An den Chancen muss definitiv was verändert worden sein. Zu BC zeiten habe ich mit meinem Main jeden Tag geschaut ob die Quest heute die Daily ist und sie gemacht, als ich damit aufgehört hab hatte ich grademal 2 von 4 Krokos. Nun hab ich vor ein paar Wochen nen Mainchar auf der Hordeseite meines Servers angefangen und in der Zeit die ich in der Scherbenwelt bin die Quest gerademal 4 mal gemacht, die ersten 3 male war ein Kroko drinn beim 4ten mal nicht. Das steht in keinem Verhältnis zu den zig mal damals. Mein Allymain hatte bei den ersten 2 von 4 Tagen auch die Quest gemacht und direkt die beiden fehlenden Krokos bekommen.


----------



## Izara (31. März 2010)

Ich weiß nicht, wie hoch die Wahrscheinlichkeit nun ist, dass man die Haustiere bekommt, aber ich denke, dass es tatsächlich keine doppelten gibt. D.h. wenn du schon eins hast, könnte die wahrgenommene Wahrscheinlichkeit sinken, weil du ja schon eins hast und das nicht mehr drin sein kann ^^ ist nur ne Vermutung.

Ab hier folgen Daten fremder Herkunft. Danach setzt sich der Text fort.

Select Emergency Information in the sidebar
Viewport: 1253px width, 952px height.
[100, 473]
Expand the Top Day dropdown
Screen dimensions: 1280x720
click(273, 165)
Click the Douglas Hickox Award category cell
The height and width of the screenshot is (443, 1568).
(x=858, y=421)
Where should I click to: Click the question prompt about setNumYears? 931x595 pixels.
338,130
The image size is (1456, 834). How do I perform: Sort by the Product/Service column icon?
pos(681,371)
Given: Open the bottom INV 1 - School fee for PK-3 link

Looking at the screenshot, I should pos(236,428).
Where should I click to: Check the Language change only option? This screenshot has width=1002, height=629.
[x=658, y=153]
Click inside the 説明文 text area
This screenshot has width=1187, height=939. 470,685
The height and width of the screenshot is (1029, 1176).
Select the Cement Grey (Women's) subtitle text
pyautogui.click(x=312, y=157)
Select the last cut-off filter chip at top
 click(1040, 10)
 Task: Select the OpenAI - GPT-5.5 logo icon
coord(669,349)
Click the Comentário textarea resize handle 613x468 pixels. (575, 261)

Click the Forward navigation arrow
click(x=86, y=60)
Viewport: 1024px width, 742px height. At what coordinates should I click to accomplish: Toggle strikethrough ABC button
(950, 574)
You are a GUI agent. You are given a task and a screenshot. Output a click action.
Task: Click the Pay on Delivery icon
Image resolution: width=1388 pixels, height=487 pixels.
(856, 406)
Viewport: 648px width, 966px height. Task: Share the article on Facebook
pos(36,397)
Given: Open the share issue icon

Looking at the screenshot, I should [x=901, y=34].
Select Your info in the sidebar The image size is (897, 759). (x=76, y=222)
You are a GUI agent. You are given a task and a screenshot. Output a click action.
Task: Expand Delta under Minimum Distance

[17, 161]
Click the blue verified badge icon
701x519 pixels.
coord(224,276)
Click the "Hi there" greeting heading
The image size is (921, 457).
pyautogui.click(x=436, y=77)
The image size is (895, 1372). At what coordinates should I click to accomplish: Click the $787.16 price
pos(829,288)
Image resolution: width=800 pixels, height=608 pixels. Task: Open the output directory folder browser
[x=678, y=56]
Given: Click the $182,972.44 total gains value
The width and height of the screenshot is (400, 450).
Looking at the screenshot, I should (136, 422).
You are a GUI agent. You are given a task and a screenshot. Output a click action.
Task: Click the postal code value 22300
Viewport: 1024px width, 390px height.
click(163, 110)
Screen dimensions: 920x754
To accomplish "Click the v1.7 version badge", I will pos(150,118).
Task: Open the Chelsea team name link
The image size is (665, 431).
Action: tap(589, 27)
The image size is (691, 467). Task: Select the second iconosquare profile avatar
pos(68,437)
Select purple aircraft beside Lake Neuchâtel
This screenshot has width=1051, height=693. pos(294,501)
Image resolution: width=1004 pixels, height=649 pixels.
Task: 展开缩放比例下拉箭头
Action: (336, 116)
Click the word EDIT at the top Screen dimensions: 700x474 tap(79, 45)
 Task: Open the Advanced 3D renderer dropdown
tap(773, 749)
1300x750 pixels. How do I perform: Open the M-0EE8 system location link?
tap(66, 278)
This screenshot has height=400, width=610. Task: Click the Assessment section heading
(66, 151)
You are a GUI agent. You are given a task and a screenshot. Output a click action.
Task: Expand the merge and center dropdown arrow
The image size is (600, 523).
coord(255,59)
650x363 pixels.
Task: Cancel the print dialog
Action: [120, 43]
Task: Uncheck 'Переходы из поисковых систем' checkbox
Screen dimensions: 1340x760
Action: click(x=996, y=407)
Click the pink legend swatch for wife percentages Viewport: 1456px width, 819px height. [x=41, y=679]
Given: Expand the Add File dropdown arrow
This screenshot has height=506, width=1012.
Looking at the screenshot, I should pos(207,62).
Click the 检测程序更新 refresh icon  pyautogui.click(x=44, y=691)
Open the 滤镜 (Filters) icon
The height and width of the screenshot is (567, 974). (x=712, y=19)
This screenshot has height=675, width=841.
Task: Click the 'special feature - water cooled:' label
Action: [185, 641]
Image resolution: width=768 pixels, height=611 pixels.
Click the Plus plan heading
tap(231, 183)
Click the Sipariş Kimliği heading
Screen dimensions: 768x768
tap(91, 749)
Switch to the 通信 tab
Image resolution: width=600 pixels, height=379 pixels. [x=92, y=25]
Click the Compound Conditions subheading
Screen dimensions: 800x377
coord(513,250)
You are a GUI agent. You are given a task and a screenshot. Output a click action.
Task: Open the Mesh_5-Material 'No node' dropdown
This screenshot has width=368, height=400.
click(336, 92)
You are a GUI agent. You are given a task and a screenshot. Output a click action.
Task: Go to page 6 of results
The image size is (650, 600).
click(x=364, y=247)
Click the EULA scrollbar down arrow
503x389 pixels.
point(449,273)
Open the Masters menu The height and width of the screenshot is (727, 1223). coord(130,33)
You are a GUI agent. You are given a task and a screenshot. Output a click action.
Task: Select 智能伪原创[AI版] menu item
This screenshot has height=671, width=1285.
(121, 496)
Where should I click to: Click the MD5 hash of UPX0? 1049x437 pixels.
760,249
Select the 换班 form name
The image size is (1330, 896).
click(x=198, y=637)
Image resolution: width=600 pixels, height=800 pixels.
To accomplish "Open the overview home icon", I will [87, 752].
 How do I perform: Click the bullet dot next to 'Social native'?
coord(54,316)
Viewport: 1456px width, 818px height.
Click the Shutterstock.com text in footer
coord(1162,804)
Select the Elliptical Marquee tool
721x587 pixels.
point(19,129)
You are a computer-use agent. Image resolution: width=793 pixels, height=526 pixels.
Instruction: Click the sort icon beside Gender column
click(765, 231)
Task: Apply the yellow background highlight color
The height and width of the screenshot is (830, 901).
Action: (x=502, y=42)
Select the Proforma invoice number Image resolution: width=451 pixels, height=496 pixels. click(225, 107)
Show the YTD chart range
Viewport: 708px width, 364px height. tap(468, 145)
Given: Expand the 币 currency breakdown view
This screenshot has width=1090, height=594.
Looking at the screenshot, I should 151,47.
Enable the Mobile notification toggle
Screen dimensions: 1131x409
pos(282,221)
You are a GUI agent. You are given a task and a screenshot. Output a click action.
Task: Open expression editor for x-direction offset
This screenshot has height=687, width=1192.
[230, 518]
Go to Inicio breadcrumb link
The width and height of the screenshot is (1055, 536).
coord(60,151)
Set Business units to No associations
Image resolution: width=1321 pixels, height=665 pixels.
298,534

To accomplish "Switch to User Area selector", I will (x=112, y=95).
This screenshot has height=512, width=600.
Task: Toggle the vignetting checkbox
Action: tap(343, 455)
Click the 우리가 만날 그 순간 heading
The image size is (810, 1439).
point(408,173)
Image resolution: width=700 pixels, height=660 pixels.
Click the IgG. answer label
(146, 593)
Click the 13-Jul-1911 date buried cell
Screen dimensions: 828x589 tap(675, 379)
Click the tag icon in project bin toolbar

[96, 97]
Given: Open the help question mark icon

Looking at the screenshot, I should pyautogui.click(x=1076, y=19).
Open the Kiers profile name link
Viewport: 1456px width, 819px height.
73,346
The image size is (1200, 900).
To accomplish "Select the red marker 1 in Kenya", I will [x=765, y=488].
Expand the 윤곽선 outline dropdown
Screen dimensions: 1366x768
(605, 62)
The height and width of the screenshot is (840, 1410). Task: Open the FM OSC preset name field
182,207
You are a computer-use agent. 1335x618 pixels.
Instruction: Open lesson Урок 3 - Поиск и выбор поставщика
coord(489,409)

Mein Freund hat alle 4 Kroko-babies nacheinander gehabt. 4 dailies, 4 Haustiere.
Ich hab mehr als 20 gemacht und dann irgendwann alle gehabt 


			Dieser Inhalt steht nur eingeloggten Mitgliedern zur Verfügung.
        

 Ist wohl Glückssache, ob man schnell an alle 4 kommt oder länger braucht.


----------



## Vatenkeist (26. Mai 2010)

was mich wundert - dasa ich schon öfters krokos drin hatte die ich schon hatte 8(


----------



## RedDevil96 (27. Mai 2010)

ist auf jeden fall noch zu haben , war gestern bei mir mit drin 


			Dieser Inhalt steht nur eingeloggten Mitgliedern zur Verfügung.


----------



## Rygel (16. Juni 2010)

mir haben neulich auch noch alle 4 der krokos gefehlt. habe dann über ca. 3 wochen 4 x "krokilisken in der stadt" abgeschlossen und habe jedesmal eins der mir fehlenden pets bekommen.


----------



## Ugnar (21. Juni 2010)

Dagonzo schrieb:


> Und was ist daran jetzt schlimm? Ich hatte insgesamt drei Chars mit Maximallevel und hatte das Pet nie bekommen. Du hast nicht viel Pech zur Zeit, sondern vorher unwahrscheinliches Glück gehabt würde ich sagen.


Würde ich auch sagen. Den ersten Krokilisken hatte ich erst nach 4 Wochen.


----------



## Pumba86 (16. August 2010)

Ich hatte letzte Woche noch n Krok drinn... nun fehlt noch eins.


----------